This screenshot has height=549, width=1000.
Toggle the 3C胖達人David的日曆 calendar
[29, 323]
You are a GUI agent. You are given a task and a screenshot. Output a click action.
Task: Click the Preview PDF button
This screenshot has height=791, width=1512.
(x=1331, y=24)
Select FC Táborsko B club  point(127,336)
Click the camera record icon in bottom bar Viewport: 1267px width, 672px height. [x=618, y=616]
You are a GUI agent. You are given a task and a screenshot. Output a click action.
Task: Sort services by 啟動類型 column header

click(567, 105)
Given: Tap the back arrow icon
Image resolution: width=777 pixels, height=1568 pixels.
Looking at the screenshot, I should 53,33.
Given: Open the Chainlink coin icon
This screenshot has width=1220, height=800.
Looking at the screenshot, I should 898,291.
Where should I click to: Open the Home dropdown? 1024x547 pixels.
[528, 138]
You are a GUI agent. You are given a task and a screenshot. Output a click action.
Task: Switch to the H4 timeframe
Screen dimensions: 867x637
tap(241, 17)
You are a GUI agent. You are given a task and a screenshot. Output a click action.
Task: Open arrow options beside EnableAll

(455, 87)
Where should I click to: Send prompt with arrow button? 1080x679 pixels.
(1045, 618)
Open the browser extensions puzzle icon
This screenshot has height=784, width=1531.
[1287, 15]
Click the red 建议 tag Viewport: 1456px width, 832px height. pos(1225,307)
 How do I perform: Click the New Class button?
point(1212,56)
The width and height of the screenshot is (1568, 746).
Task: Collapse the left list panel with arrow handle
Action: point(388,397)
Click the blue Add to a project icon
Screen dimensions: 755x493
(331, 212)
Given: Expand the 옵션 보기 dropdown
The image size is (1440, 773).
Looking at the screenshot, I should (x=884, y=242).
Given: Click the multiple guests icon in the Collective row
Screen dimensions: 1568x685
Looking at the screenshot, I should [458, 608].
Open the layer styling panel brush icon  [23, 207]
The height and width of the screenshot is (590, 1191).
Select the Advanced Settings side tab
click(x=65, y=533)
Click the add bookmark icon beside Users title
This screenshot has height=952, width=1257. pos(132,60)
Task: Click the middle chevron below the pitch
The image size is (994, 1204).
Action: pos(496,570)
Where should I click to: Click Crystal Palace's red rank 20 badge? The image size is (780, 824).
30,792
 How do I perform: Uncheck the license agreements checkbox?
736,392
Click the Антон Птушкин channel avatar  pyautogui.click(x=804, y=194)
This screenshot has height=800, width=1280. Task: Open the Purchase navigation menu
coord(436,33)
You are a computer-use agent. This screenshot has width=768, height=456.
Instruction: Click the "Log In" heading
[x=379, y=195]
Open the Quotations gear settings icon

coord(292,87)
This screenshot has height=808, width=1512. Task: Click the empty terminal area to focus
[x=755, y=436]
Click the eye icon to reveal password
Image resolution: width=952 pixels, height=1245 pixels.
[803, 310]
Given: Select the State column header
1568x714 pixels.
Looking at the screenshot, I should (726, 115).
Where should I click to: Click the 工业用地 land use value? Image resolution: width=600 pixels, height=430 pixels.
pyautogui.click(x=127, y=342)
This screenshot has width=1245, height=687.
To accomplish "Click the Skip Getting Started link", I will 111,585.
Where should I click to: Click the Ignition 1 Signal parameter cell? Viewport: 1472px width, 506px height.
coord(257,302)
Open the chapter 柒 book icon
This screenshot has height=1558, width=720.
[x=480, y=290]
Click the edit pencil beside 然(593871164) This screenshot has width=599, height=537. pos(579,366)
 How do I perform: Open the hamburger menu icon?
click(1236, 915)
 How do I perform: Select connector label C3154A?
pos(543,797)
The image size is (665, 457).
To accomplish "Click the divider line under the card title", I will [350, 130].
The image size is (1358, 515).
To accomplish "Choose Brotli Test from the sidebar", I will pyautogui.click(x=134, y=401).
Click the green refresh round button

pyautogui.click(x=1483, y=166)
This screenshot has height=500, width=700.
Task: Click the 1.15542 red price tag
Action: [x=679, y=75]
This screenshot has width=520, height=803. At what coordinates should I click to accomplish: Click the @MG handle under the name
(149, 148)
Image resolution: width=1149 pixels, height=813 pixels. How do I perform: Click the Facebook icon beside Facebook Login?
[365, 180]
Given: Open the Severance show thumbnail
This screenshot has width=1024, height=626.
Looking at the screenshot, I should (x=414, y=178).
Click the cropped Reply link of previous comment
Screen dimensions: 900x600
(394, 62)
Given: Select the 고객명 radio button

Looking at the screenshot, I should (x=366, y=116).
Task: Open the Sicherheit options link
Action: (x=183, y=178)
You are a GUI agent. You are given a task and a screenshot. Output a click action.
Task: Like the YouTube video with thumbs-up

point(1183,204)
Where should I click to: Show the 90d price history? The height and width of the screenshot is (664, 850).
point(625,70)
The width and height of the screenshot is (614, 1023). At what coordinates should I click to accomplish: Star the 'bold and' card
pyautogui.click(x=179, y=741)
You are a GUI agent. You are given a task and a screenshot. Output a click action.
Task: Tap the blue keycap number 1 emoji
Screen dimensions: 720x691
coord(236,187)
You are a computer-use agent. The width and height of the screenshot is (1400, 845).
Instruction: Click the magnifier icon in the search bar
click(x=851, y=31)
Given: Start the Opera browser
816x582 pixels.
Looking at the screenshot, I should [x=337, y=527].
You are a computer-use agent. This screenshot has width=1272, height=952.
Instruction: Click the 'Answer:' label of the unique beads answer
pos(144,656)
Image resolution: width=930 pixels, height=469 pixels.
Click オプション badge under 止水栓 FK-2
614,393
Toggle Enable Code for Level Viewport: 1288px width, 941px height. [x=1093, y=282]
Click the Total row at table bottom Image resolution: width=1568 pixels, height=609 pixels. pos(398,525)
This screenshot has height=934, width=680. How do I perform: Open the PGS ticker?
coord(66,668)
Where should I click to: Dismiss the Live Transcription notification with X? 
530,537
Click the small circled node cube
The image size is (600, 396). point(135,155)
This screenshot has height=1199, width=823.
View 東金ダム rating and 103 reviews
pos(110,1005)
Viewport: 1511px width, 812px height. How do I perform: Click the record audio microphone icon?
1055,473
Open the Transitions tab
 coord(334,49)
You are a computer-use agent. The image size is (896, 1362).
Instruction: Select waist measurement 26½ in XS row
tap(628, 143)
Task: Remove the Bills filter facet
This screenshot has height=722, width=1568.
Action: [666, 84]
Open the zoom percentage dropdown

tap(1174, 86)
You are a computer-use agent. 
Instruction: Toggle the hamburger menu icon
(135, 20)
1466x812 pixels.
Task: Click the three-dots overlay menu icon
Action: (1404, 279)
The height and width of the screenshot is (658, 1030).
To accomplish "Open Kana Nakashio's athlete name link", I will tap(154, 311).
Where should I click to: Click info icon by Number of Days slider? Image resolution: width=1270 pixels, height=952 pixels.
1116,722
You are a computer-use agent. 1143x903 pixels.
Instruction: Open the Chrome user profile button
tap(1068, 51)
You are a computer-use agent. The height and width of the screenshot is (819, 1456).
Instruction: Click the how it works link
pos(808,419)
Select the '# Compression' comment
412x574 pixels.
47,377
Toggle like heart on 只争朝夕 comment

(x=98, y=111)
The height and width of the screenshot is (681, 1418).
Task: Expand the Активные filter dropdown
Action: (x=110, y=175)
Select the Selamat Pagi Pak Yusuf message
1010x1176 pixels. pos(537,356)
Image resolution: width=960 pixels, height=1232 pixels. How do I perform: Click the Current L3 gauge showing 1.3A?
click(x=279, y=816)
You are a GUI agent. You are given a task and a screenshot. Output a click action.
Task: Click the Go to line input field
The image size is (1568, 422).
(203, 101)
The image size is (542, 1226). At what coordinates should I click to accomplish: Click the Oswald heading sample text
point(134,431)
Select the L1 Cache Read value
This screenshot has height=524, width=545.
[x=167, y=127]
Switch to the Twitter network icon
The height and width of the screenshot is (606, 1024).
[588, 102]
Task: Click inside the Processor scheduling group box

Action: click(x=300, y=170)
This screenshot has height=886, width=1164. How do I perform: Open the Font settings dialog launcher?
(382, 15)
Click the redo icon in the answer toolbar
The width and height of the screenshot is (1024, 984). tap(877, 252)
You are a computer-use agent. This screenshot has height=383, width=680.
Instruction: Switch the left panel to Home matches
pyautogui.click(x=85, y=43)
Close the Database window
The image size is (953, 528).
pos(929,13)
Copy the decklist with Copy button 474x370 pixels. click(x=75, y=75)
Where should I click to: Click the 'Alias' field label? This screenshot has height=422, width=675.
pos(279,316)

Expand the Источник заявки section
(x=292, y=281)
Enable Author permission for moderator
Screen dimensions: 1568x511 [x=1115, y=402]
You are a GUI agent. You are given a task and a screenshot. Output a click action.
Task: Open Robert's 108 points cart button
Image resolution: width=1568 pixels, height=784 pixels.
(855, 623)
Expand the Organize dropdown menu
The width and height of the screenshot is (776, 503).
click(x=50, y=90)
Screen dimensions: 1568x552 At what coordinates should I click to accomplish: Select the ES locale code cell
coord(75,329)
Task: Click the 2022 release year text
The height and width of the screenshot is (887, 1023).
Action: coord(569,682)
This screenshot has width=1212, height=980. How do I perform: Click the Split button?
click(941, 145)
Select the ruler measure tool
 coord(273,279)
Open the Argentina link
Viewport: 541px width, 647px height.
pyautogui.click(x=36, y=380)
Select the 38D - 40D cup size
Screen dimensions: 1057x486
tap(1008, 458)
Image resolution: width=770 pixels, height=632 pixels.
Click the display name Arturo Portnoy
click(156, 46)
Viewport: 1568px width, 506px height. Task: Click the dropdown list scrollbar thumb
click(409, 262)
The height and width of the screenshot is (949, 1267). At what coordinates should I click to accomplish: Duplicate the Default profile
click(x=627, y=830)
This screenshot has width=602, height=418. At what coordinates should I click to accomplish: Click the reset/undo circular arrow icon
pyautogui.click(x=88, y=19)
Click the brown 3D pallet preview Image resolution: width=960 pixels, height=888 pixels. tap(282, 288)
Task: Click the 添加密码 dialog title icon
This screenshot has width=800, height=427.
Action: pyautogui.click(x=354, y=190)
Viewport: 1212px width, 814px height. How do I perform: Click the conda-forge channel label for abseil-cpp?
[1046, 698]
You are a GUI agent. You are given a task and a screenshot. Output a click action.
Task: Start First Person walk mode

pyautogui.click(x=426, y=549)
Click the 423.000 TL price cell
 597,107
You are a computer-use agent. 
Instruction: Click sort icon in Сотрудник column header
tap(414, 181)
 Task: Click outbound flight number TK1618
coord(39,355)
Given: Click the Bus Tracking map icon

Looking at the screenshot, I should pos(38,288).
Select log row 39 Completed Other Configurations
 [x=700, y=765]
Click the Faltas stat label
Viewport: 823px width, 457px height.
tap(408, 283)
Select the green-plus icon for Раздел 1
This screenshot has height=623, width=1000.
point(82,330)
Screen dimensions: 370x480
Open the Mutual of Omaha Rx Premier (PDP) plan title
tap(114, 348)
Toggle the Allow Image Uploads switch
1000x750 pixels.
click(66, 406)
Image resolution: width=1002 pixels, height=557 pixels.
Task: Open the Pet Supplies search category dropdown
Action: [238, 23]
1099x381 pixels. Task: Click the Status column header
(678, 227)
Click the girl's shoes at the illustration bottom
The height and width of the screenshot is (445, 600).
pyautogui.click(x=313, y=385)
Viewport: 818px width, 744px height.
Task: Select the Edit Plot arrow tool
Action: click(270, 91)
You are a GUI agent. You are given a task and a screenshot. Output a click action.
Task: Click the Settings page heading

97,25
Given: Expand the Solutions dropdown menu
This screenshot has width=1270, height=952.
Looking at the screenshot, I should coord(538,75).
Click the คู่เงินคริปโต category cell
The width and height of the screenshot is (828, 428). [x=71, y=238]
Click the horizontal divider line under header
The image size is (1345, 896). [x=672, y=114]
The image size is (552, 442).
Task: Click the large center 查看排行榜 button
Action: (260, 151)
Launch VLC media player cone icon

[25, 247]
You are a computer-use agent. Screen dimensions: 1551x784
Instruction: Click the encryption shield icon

◇ ◇ ◇ ◇

> _REQUIRED WORK_
Up to and including the line with "Click the red 建议", write out the records above exactly, starting from their first line.

> _ANSWER TO THE EXERCISE_
This screenshot has height=549, width=1000.
Toggle the 3C胖達人David的日曆 calendar
[29, 323]
You are a GUI agent. You are given a task and a screenshot. Output a click action.
Task: Click the Preview PDF button
This screenshot has height=791, width=1512.
(x=1331, y=24)
Select FC Táborsko B club  point(127,336)
Click the camera record icon in bottom bar Viewport: 1267px width, 672px height. [x=618, y=616]
You are a GUI agent. You are given a task and a screenshot. Output a click action.
Task: Sort services by 啟動類型 column header

click(567, 105)
Given: Tap the back arrow icon
Image resolution: width=777 pixels, height=1568 pixels.
Looking at the screenshot, I should 53,33.
Given: Open the Chainlink coin icon
This screenshot has width=1220, height=800.
Looking at the screenshot, I should 898,291.
Where should I click to: Open the Home dropdown? 1024x547 pixels.
[528, 138]
You are a GUI agent. You are given a task and a screenshot. Output a click action.
Task: Switch to the H4 timeframe
Screen dimensions: 867x637
tap(241, 17)
You are a GUI agent. You are given a task and a screenshot. Output a click action.
Task: Open arrow options beside EnableAll

(455, 87)
Where should I click to: Send prompt with arrow button? 1080x679 pixels.
(1045, 618)
Open the browser extensions puzzle icon
This screenshot has height=784, width=1531.
[1287, 15]
Click the red 建议 tag Viewport: 1456px width, 832px height. pos(1225,307)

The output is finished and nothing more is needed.